LanguageFlow¶
⚠️ WARNING¶
⚠️ This project is archived and no longer maintained ⚠️
⏩ From underthesea v1.2.0
, languageflow is merged with underthesea. So enjoy a better underthesea
without languageflow dependency.
⚰️ RIP Languageflow
Old Readme¶
Data loaders and abstractions for text and NLP
Requirements¶
Install dependencies
$ pip install future, tox
$ pip install python-crfsuite==0.9.5
$ pip install Cython
$ pip install -U fasttext --no-cache-dir --no-deps --force-reinstall
$ pip install xgboost==0.82
Installation¶
$ pip install languageflow
Components¶
- Transformers: NumberRemover, CountVectorizer, TfidfVectorizer
- Models: SGDClassifier, XGBoostClassifier, KimCNNClassifier, FastTextClassifier, CRF
Data¶
Download a dataset using download command
$ languageflow download DATASET
List all dataset
$ languageflow list
Datasets¶
The datasets module currently contains:
- Tagged: VLSP2018-NER, VTB-CHUNK*, VLSP2016-NER*, VLSP2013-POS*, VLSP2013-WTK*
- Categorized: AIVIVN2019_SA*, VLSP2018_SA*, UTS2017_BANK, VLSP2016_SA*, VNTC
- Plaintext: VNESES, VNTQ_SMALL, VNTQ_BIG
Caution (*): With closed license dataset, you must provide URL to download
Example¶
Download UTS2017_BANK
dataset
$ languageflow download UTS2017_BANK
Use UTS2017_BANK
dataset
>>> from languageflow.data_fetcher import DataFetcher, NLPData
>>> corpus = DataFetcher.load_corpus(NLPData.UTS2017_BANK_SA)
>>> print(corpus)
CategorizedCorpus: 1780 train + 197 dev + 494 test sentences

**Data segment**
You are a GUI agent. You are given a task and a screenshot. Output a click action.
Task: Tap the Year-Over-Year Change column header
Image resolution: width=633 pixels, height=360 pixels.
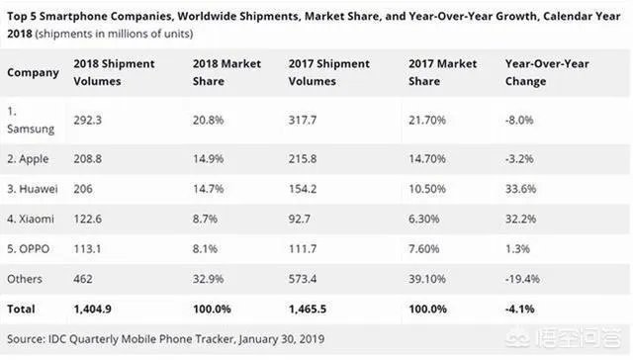[x=546, y=72]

**What you will do**
Copy everything from "LanguageFlow¶" down to "without languageflow dependency." in the LanguageFlow readme, changing "archived" to "deprecated".

**Exercise output**
LanguageFlow¶
⚠️ WARNING¶
⚠️ This project is deprecated and no longer maintained ⚠️
⏩ From underthesea v1.2.0
, languageflow is merged with underthesea. So enjoy a better underthesea
without languageflow dependency.